Todos reconhecem que as apostas são um foco de corrupção, mesmo seus defensores. Alguns afirmam que não há como coibi-las porque – tal como as “big techs” – estão sediadas fora do País. O cidadão aposta num jogo do campeonato brasileiro, mas as empresas estão sediadas não-sei-onde.
De qualquer forma, assim como no caso das “big techs”, me recuso a admitir que seja um problema insolúvel. E, assim como no caso das “big techs”, é preciso enfrentá-lo.
Apelo ao amigo Wadih Damous, que no Ministério da Justiça é responsável pela área da defesa do consumidor, e é um competente advogado, para que busque uma solução.

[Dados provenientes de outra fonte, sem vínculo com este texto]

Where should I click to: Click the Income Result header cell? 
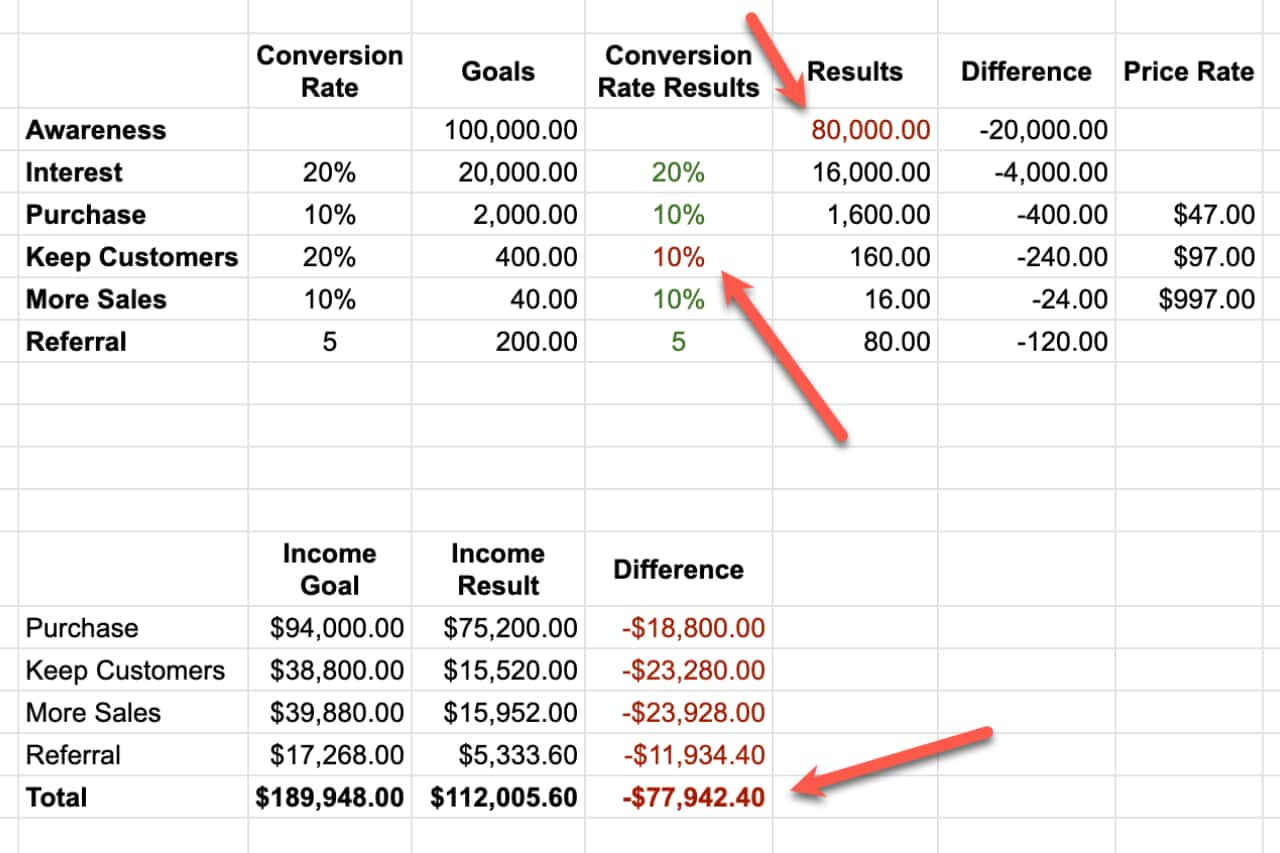[x=497, y=569]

E pergunto: não seria possível coibir a propaganda desses sites de apostas no Brasil? Em caso positivo, eles se esvaziariam.
Buscar uma solução para esse problema e resolvê-lo o quando antes é muito importante, por tudo o que o futebol representa na sociedade.
Afinal, já disse Eduardo Galeano, escritor uruguaio, autor do clássico “Veias abertas da América Latina”: de todas as coisas desimportantes, o futebol é a mais importante.
Estou de acordo com ele.
PS – Depois de redigido e distribuído este artigo, o amigo Juca Kfouri me alertou que a frase atribuída aqui a Eduardo Galeano teria sido dita por Arrigo Sachi, ex-treinador da seleção italiana. Reconheço Juca como uma autoridade maior em matéria de futebol. Embora eu me lembre de, em algum momento e em algum lugar, ter lido nas redes sociais que Galeano disse a frase, Juca deve ter razão. Fica aqui, então, essa ressalva.
Sacchi deve ter sido mesmo o primeiro a dizer isso.
CID BENJAMIN foi líder estudantil nos movimentos de 1968, participou da resistência armada à ditadura e foi dirigente do Movimento Revolucionário Oito de Outubro (MR-8). Libertado em troca do embaixador alemão, sequestrado pela guerrilha, passou quase dez anos no exílio. De volta ao Brasil em 1979, foi fundador e dirigente do PT e, depois, participou da criação do PSOL. É jornalista, professor e autor dos livros “Hélio Luz, um xerife de esquerda” (Relume Dumará, 1998), “Gracias a la vida” (José Olympio, 2014) e “Reflexões rebeldes” (José Olympio, 2016). Organizou, ainda, a coletânea “Meio século de 68 – Barricadas, história e política” (Mauad, 2018), juntamente com Felipe Demier.